Exercise instructions
In the entries below, find the line with "Task: Select the POST method label", then set it down exactly along with each line after it to the end, skipping any pictures.

####

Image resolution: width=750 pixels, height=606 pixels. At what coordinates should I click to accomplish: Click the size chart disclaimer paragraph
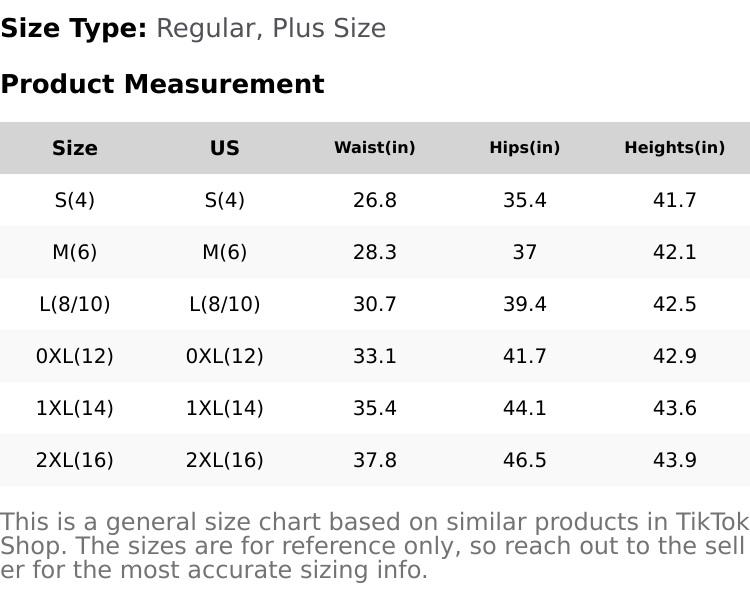pyautogui.click(x=375, y=546)
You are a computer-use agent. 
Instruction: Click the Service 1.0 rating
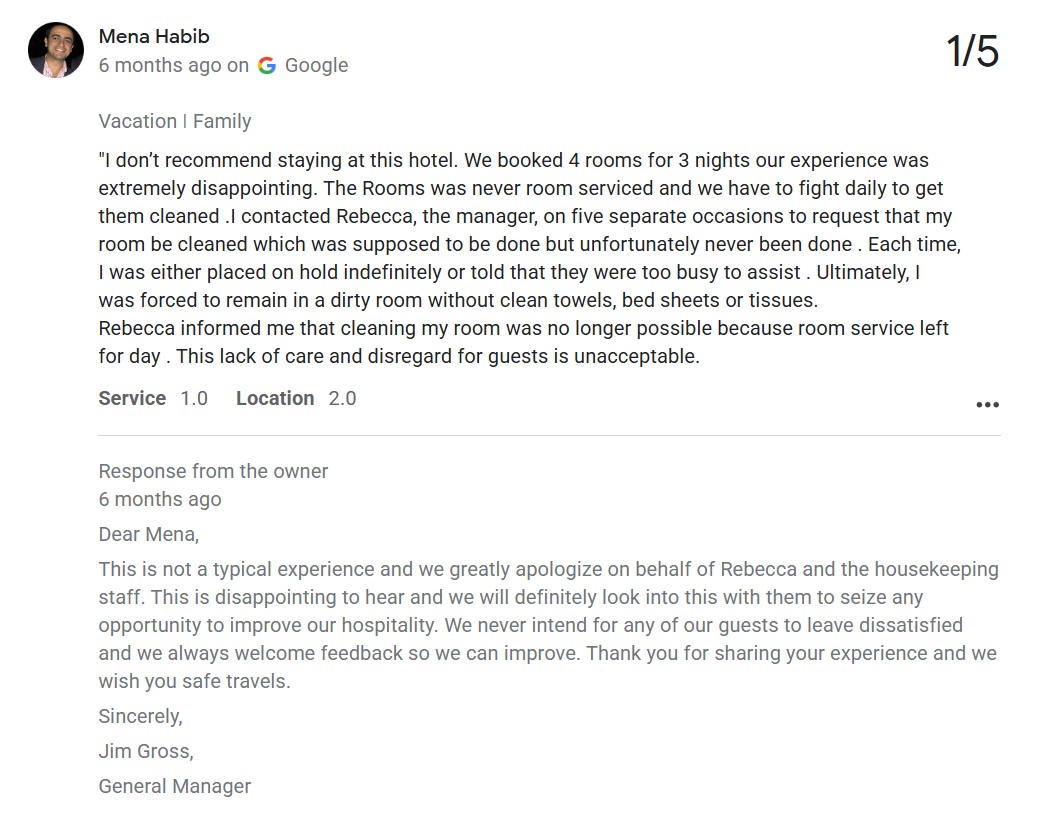(153, 398)
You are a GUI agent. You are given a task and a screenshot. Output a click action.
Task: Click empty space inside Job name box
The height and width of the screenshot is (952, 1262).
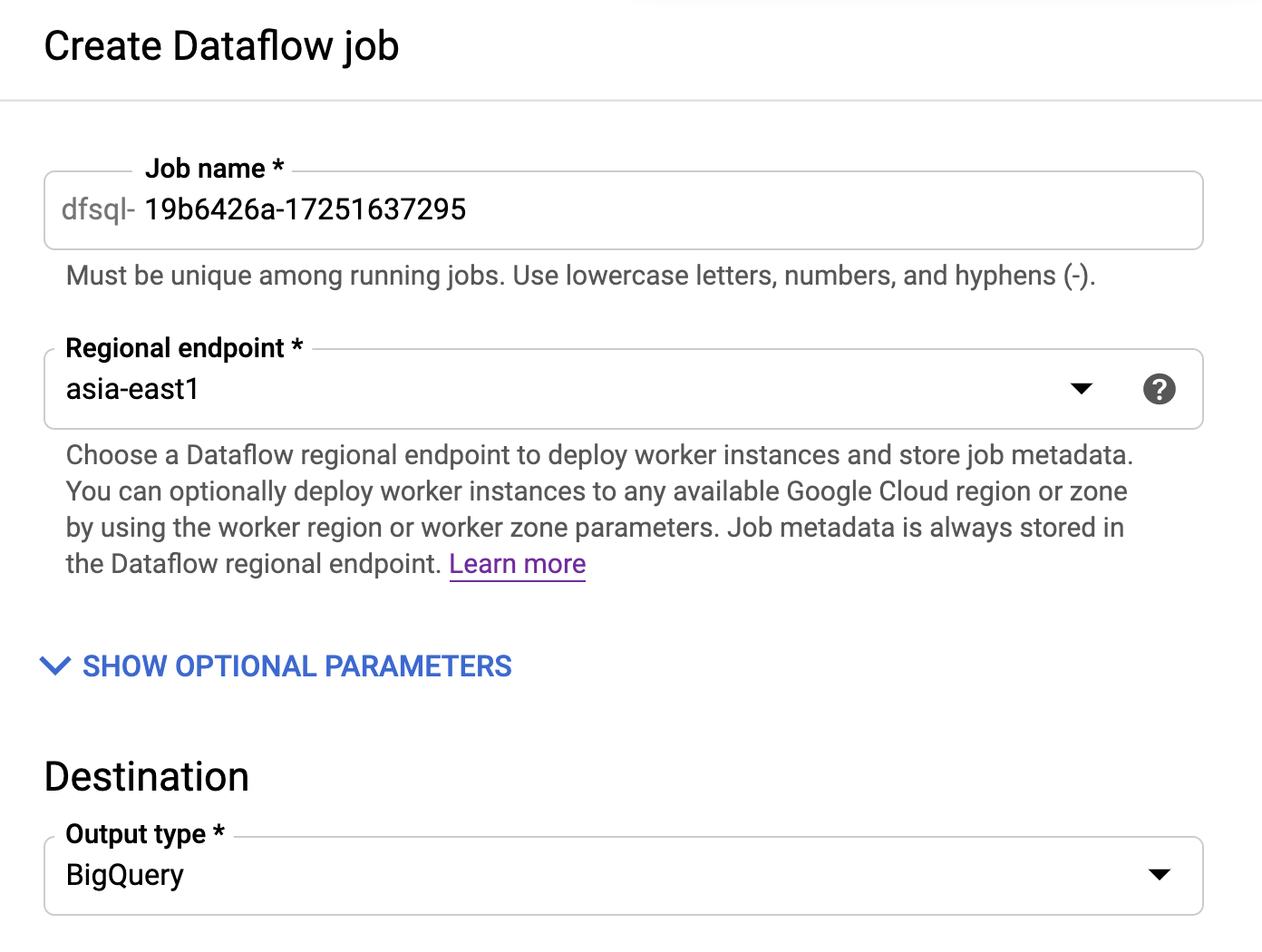861,210
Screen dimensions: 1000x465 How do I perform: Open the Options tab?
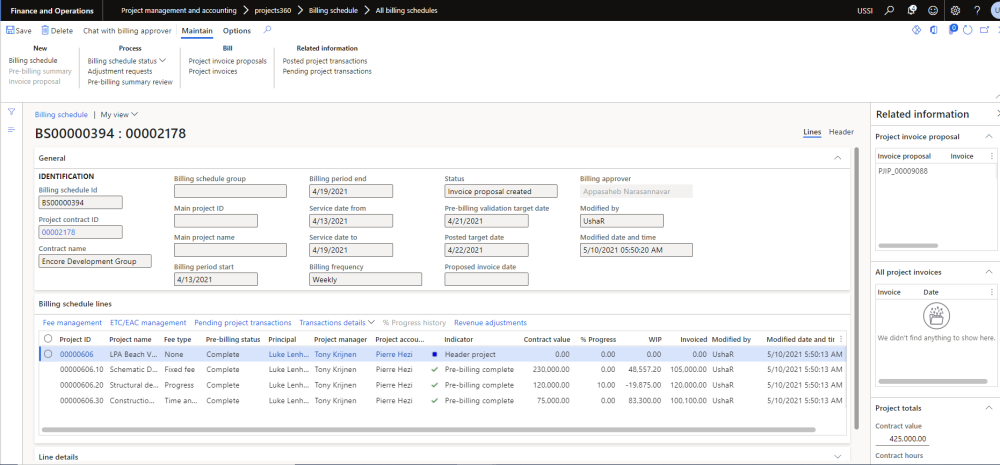click(x=237, y=31)
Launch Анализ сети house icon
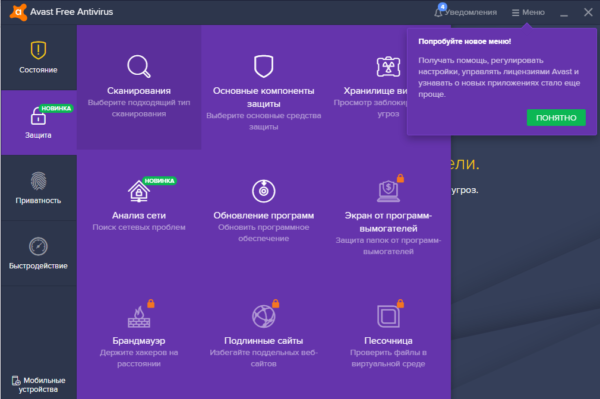Image resolution: width=600 pixels, height=399 pixels. [x=139, y=191]
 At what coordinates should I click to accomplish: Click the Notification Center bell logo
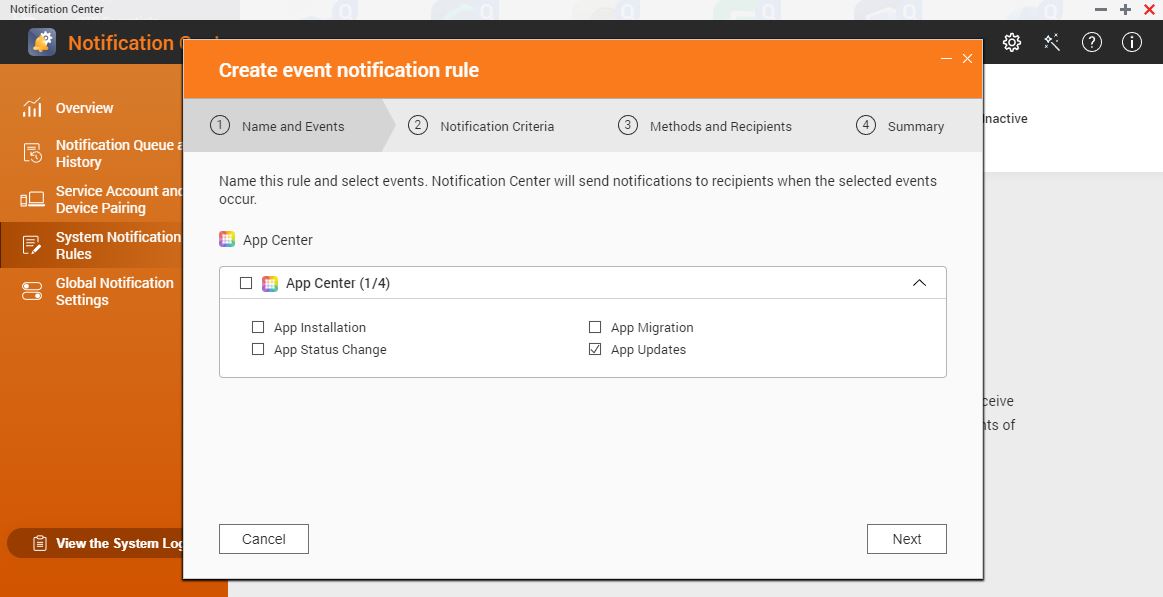coord(42,42)
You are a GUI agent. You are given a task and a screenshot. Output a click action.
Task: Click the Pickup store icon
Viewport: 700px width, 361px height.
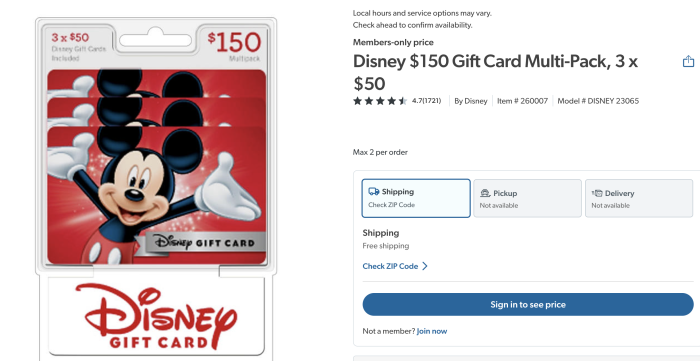coord(485,193)
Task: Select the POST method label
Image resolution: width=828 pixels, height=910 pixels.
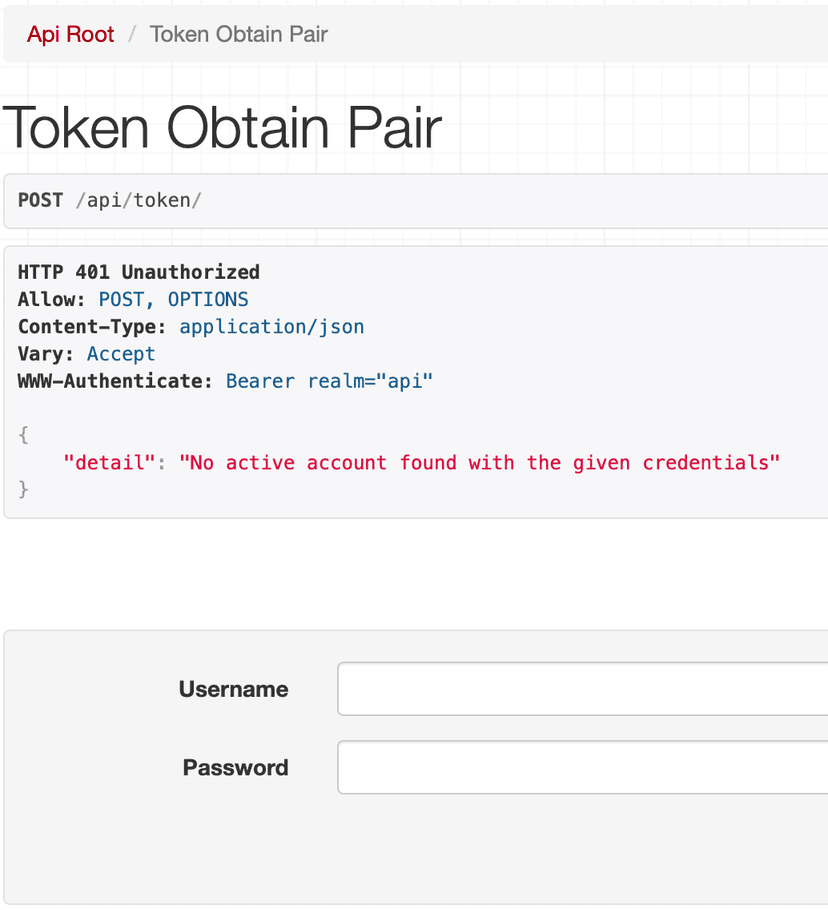Action: point(39,200)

####

Task result
Task: Select the POST method label
Image resolution: width=828 pixels, height=910 pixels.
Action: point(39,200)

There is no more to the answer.